The invention concerns contact connections of sound reproduction devices which operate in accordance with the flexural wave principle.
Sound reproduction devices containing conical, flat or spherical diaphragms which are widely used to reproduce sound events, have stranded conductors that are optimized to provide an electrical contact between a stationary terminal block and the voice coil which is connected to the respective diaphragm. The special design of the conductors ensures that a permanent contact is achieved, which barely hinders the movement of the voice coil in spite of the relative movement between the voice coil and the stationary terminal block.
In addition to such sound reproduction devices, those operating in accordance with the flexural wave principle have become known of late. Such devices are essentially composed of a panel and at least one drive system, where the panel is made to oscillate when low frequency sound signals are conducted to the drive system or systems. It is characteristic for such sound reproduction devices that a flexural wave radiation is enabled starting from a critical lower cut-off frequency, where the flexural waves create a sound radiation in a frequency-dependent direction along the plane of the respective panel. In other words, a cut through a directivity diagram shows a principal lobe whose direction is frequency-dependent.
The panel is constructed in accordance with the sandwich principle, where two opposite surfaces of a very light core layer are respectively attached to a thin cover layer, for example by means of an adhesive. For the panel to have good sound reproduction properties, the material for the cover layer must have an especially high dilatational wave speed. Suitable cover layer materials are for example thin metal foils and also fiber-reinforced plastic foils. Special demands are also made on the core layer since this layer must have a very high modulus of elasticity in the direction of the two surfaces that are equipped with cover foils, while it must have a very low modulus of elasticity in the direction that is parallel to the surfaces equipped with cover foils. This anisotropic behavior of the core layer is achieved for example by giving the core layer a honeycomb structure in which the walls that form the honeycombs extend vertically to the two cover layers. Light metals and fiber-reinforced plastics proved to be suitable materials for the honeycomb structure of the core layer. It is also possible to use hard foams for the core layer insofar as they have openings that extend between the two cover layers.

AIM 1 => Extract from the passage on flexural wave sound devices the span that begins at the words "Sound reproduction devices containing" and stops after the words "stationary terminal block.".
AIM 2 => According to the passage on flexural wave sound devices, what property must the cover layer material have at an especially high level?
AIM 3 => Carry the passage on flexural wave sound devices forward, starting after its final sentence.

INFORMATION SUPPLIED =>

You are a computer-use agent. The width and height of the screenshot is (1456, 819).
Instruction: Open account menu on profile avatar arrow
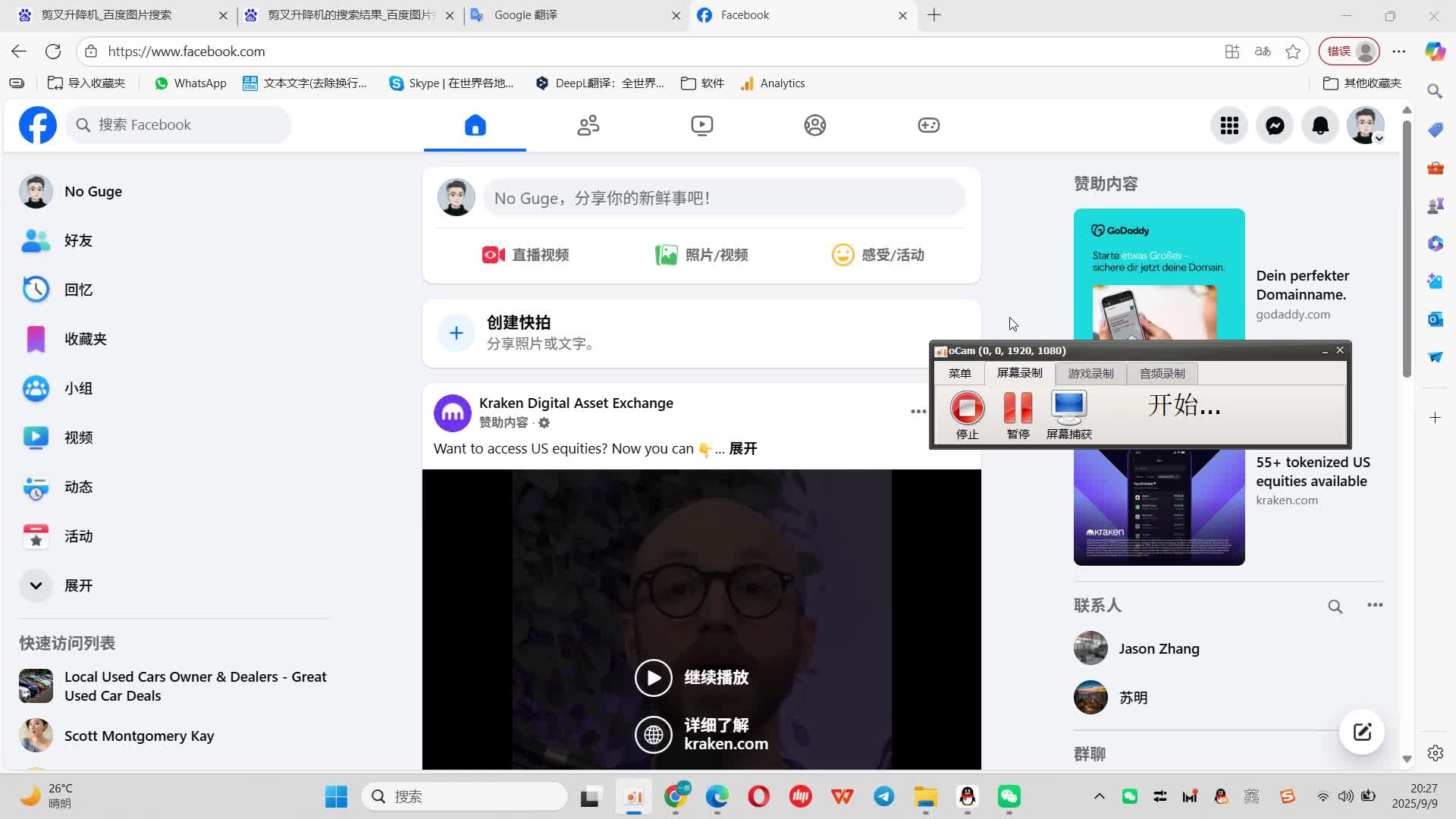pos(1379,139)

TASK OUTPUT 1 =>
Sound reproduction devices containing conical, flat or spherical diaphragms which are widely used to reproduce sound events, have stranded conductors that are optimized to provide an electrical contact between a stationary terminal block and the voice coil which is connected to the respective diaphragm. The special design of the conductors ensures that a permanent contact is achieved, which barely hinders the movement of the voice coil in spite of the relative movement between the voice coil and the stationary terminal block.

TASK OUTPUT 2 => An especially high dilatational wave speed.

TASK OUTPUT 3 =>
If sound reproduction devices according to the flexural wave principle are equipped with drive systems which are integrated into or onto the panel as illustrated in a parallel application, the electrical connections known from sound reproduction devices with conical, flat or spherical diaphragms cannot be used to make contact with the voice coil. This can be attributed to the fact that high current intensities must be supplied to the drive systems of sound reproduction devices that operate in accordance with the flexural wave principle. Because of the high accelerating forces, this can only be realized with very stable contact connections, which however heavily dampen the flexural wave propagation.
It is therefore the object of the invention to propose a contact connection for sound reproduction devices according to the flexural wave principle, which is very simple to implement and has a heavily reduced damping effect on the flexural wave propagation and avoids voltage losses due to high transition resistances.
This object is achieved by a contact connection for a sound reproduction device according to the flexural wave principle, with a panel which is composed of a core layer, a top and a bottom cover layer, where the two cover layers are attached to opposite sides of the core layer, and with at least one drive system which is connected to the panel and can be connected to a sound signal source by means of two lines, wherein at least one of the two cover layers and/or the core layer have conductive areas, and that these conductive areas are conductively connected to the lines of the sound signal source and the corresponding connections of the respective drive systems.
The basic idea of the invention is to use the components of the panel for contacting the voice coil and the sound signal source, because it has been discovered that the cover layers and/or the core layer can be used as exceptionally good power conductors for the voice coil if the core layer or at least one of the cover layers contain conductive areas.
The two cover layers which cover the core layer can be used as conductive areas if they are manufactured of a material that conducts electric current and are separated by an insulating core layer. The use of two cover layers which are entirely manufactured of a conductive material also has the additional advantage that when using a number of drive systems per panel, no separate power conductors need to be supplied for the individual drive systems. The electrical connection of the respective drive system only requires that the respective contacts of this drive system are connected to one of the two cover layers. This type of contact connection of drive systems achieves a high flexibility in the arrangement of the drive systems in or on the panel, because any changes in the arrangement of the different drive systems do not require any reconfiguration of the power supply.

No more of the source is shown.